By Tom Rivers, Editor Posted 15 August 2020 at 10:51 am

Joe Grube takes the oath of office on Jan. 2, 2018, when he started as Gaines town supervisor.

GAINES – Joe Grube has resigned as Gaines town supervisor after almost three years as the town’s top elected official.

Grube submitted his resignation at the end of the Gaines Town Board meeting on Monday. He was promoted in February as Northeast regional manager for 911 solutions for Motorola. That job keeps him very busy.

“My new duties just don’t leave me enough time to do justice as town supervisor,” Grube said this morning. “I’m the type of person if I can’t put in a hundred percent I don’t want to do it.”

Tyler Allport, a town councilman, was appointed by the board to step in a town supervisor. The position will be up for election in November 2021. Allport works as the Hazard Insurance Manager at KeyBank.
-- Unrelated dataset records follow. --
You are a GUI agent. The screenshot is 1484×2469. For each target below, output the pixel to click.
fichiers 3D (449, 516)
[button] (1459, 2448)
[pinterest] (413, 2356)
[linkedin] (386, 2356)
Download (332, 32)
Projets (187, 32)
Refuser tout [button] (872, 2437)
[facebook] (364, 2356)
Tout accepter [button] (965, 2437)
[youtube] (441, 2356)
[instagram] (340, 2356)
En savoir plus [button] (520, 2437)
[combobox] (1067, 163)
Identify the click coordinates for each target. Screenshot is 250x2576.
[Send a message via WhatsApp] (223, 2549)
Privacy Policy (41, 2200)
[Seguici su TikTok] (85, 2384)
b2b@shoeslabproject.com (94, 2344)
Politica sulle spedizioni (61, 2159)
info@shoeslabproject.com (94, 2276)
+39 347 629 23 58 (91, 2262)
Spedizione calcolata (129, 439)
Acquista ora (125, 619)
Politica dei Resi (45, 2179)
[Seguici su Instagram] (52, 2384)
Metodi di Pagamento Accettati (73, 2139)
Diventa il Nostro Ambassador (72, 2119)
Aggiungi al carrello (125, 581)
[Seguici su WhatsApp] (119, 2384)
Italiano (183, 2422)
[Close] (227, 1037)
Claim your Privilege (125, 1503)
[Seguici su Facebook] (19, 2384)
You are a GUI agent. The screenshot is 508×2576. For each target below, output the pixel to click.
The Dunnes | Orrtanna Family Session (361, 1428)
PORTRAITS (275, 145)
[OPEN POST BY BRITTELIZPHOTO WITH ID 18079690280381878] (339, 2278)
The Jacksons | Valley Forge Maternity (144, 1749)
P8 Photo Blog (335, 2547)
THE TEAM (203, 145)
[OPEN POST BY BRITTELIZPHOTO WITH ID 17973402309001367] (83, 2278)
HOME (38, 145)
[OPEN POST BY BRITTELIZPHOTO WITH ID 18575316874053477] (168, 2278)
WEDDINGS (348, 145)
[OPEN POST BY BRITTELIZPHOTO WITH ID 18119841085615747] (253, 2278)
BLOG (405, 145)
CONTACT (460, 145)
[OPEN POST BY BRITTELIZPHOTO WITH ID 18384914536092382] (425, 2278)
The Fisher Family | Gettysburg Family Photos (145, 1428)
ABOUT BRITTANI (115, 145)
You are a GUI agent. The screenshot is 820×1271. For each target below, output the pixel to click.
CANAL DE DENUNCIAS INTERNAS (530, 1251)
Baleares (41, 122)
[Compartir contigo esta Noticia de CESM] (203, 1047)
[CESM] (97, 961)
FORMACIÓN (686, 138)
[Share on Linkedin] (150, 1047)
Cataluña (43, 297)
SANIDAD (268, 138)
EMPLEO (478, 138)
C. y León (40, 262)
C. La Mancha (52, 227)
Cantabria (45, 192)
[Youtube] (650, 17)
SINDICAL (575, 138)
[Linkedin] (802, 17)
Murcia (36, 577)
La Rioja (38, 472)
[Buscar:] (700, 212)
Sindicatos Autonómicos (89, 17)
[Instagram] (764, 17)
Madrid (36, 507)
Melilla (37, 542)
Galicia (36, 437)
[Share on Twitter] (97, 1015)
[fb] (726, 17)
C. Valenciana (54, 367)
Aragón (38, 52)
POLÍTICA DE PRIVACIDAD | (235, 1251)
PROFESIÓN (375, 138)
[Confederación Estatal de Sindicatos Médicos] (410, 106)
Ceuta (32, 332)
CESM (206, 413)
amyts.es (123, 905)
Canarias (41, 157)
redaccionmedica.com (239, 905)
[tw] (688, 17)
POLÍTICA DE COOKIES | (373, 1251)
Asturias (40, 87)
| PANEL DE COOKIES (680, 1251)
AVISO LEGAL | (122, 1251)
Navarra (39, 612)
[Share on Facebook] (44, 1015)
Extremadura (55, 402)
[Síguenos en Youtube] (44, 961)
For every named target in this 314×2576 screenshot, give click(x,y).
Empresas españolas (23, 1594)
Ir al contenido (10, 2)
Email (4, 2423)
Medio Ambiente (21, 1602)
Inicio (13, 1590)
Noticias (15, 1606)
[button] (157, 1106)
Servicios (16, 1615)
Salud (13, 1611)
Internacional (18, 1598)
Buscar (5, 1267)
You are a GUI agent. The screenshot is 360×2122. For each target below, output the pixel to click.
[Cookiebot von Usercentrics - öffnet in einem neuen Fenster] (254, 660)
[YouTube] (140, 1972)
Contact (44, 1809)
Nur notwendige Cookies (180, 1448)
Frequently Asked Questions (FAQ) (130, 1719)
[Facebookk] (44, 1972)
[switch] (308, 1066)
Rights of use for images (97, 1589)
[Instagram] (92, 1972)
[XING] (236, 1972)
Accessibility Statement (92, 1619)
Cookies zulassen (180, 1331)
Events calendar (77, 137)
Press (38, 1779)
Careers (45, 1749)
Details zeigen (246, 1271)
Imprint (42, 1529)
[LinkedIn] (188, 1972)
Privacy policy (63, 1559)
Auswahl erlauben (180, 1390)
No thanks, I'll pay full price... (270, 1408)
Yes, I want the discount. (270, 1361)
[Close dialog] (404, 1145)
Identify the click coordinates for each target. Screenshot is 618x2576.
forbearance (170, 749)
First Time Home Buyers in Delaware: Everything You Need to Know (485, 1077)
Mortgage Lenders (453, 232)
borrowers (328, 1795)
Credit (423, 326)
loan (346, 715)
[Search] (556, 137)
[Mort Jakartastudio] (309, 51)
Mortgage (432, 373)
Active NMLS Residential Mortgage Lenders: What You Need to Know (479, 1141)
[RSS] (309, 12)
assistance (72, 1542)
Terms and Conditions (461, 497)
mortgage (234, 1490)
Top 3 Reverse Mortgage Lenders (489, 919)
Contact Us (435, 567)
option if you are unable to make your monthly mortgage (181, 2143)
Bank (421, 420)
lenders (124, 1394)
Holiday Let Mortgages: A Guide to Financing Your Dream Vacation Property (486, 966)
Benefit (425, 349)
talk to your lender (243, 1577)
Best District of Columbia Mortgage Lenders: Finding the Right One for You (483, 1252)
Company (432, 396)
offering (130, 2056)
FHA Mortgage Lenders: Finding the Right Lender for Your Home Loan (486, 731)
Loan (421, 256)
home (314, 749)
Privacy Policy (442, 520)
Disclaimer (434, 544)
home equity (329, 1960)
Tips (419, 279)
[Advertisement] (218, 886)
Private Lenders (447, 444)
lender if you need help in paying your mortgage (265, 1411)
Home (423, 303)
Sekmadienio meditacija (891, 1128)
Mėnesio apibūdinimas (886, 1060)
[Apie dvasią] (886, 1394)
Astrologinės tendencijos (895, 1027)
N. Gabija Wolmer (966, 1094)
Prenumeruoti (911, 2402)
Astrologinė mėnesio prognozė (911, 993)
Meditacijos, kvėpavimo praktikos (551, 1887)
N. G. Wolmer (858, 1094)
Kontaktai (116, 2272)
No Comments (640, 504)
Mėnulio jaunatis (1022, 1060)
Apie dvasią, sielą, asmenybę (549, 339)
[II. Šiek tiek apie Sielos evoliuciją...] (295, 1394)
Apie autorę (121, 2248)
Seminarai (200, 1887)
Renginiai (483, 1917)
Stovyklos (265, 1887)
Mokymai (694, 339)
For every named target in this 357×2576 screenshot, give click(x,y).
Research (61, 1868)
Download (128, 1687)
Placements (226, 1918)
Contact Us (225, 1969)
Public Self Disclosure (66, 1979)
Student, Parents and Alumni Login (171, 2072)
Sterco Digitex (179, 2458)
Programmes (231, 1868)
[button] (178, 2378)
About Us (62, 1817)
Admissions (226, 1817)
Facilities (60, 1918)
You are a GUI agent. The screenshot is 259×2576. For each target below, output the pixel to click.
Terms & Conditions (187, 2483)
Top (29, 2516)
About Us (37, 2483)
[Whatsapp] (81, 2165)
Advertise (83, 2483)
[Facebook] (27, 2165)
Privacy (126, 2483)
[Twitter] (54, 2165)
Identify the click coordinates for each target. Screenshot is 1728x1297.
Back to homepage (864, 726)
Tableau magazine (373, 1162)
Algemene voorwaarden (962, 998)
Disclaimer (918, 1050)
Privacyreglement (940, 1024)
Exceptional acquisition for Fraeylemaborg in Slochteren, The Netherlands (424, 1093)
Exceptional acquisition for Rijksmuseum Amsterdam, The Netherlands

Allport vacated councilman’s position was filled by Kenny Rush, who works on a farm with his father, Gregg Rush.

Grube was first elected town supervisor in November 2017, defeating Carol Culhane, for a two-year position. He didn’t face opposition when he was re-elected last November.

Grube said the town was able to update its zoning in his tenure and was able to bring back its Plannign Board. The Planning Board had been abolished with its duties shifted to the Zoning Board of Appeals. Now the town has a ZBA and Planning Board like most other municipalities.

The Grube-led Town Board formed a Zoning Advisory Committee to review the zoning. That committee worked with LaBella Associates on the project.

The new zoning regulations and map include an expanded commercial district on Route 104, from the Cobblestone Museum going east to Brown Road. That allows for more options for development on Ridge Road that aren’t in a historic district.

The town also eliminated a commercial zoning district in the Eagle Harbor hamlet, while keeping the commercial district at the 5 Corners and expanding the district at the routes 279 and 104 intersection.

The project updated a comprehensive plan for land use, that Grube said was originally adopted in 1983.

The revisions include more detail on development in the commercial districts, especially with signage, and includes samples in the zoning code for signs that fit the historic district.

Other highlights include:

  • Established regulations for R-1 Residential District and Planned Development District as floating zones. They are not specified on the zoning map, but can be added to rezoned land if the Town Board deems either district appropriate.
  • Established new regulations for the Commercial Historic District, including standards for building design, building placement, parking and landscaping, with a goal to prevent incompatible development with the historic district.
  • Added provisions for farm labor and agricultural packing and processing facilities.

“The end change is very good,” Grube said about the zoning regulations. “We solved issues with historic district. We have the Planning Board back. The Zoning Board of Appeals is fully functional with processes more in line with other towns.”